Now, we are building a new core group of leaders, exposing a larger pool of teens to both filmmaking and media literacy, alongside festival planning and developing criteria to judge films. We have also piloted new festival events in response to youth input and will continue to increase youth investment by implementing their ideas.
Although we no longer see the influx of as many teens at festival time, we have succeeded in building a loyal and dedicated group of youth leaders invested in the festival. Fundraising and staff time will be focused on supporting this core group as they continue to deliver DIYDS!! with a unique presentation each year.
Community Art Center Video for Advocacy Day from Paulina Villarroel on Vimeo.
Suggestions to the Field
Know your goals.
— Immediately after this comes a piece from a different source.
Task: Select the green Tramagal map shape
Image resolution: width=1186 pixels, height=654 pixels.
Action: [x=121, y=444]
If you want to screen youth media in order to raise awareness among adults about prominent youth issues and youth’s ability to create interesting media, throw your energy into marketing, promotion and educational supports. If your goal is focused on developing young people, spend time collaborating with local groups, organizing youth leadership and creating environments where youth can come together to network and exchange ideas.
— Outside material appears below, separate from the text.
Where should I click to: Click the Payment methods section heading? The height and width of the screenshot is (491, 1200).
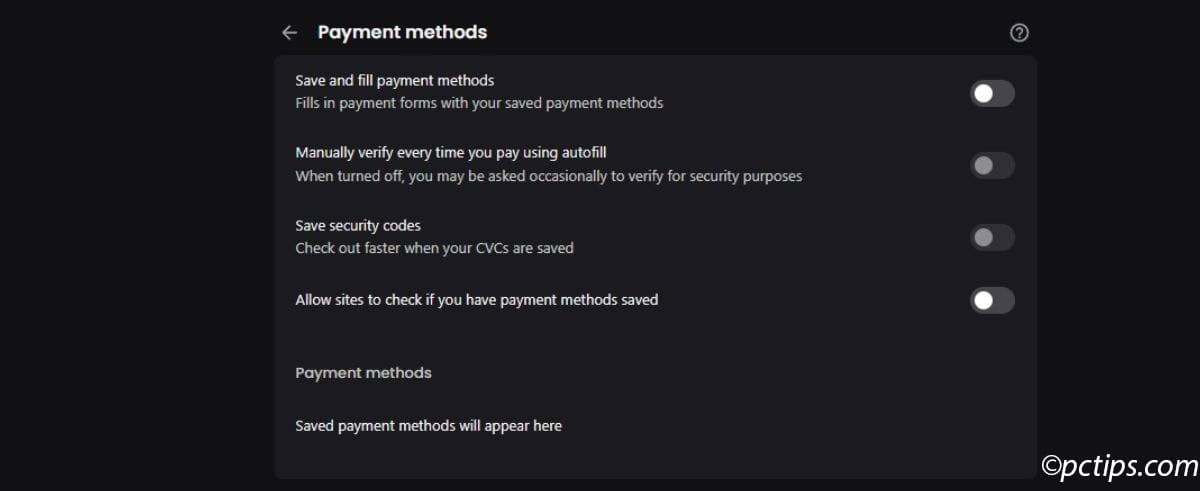(x=363, y=373)
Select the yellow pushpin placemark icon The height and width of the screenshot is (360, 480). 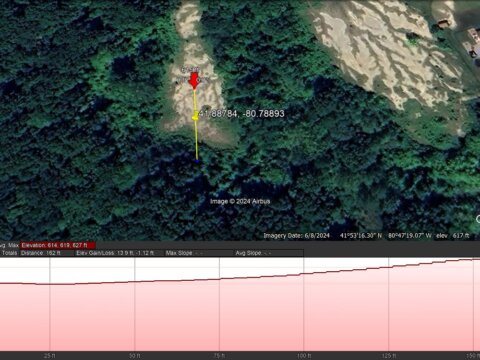[196, 117]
Provide significant support along with significant opportunities. Start where the youth are and let them drive the process forward. Where youth are taking risks or being asked to lead, educators must instill appropriate supports to ensure they succeed.
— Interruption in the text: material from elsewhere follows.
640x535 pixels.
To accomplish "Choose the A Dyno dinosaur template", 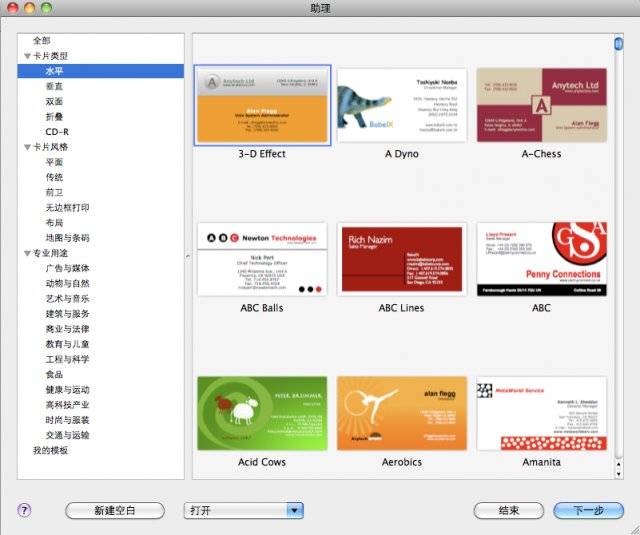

Collaborate and leverage partnerships. Find partners who can help generate an audience in addition to supporting youth with internships or volunteer positions. Look to colleges, independent theatres, libraries and community centers as potential screening venues. Hold school-day screenings predominantly for youth, giving them a chance to connect with and question their peers.
Build the Field. Use the gathering of youth and their supporters to continue to build the field and address relevant issues. Survey audience members and find ways for supporters to contribute, promote or act on what they experience. Bring together adults who work with youth media producers to support and learn from each other. Provide forums for discussion of content as well as design, to allow viewers to open their minds and create bridges of understanding.
The survival of DIYDS!! speaks to the impact of youth media, and even more so to the importance of gathering youth together to share stories about their lives. Young people still struggle to have their own voices heard, to tell their own stories in their own words.
Raising youth voices, particularly those who have been marginalized by poverty, language, culture or geography, is realized in the convergence of youth who can come together through their filmmaking—learning, growing and reshaping the world around them by participating in it.
Eryn Johnson is the executive director of the Community Art Center in Cambridge, MA and has worked for more than 12 years as a youth advocate and manager in youth-serving arts programs including ZUMIX, Inc. and Proyecto Ak’Tenamit in Izabal, Guatemala. Prior to managing the Community Art Center, Eryn was director of education at Citi Performing Arts Center. She has presented on arts and youth activism for the New England Women’s Studies Association Conference, the ArtCorps Program and at Tufts University. She has her BA in Theatre from Oberlin College and her Master’s in Performance Studies from New York University.
Melina O’Grady is an education consultant with roots in Boston and San Francisco. She is on the Advisory Committee of the “Do It Your Damn Self!!” festival and currently resides in Boston, where she is working on an anthology of youth workers telling their stories.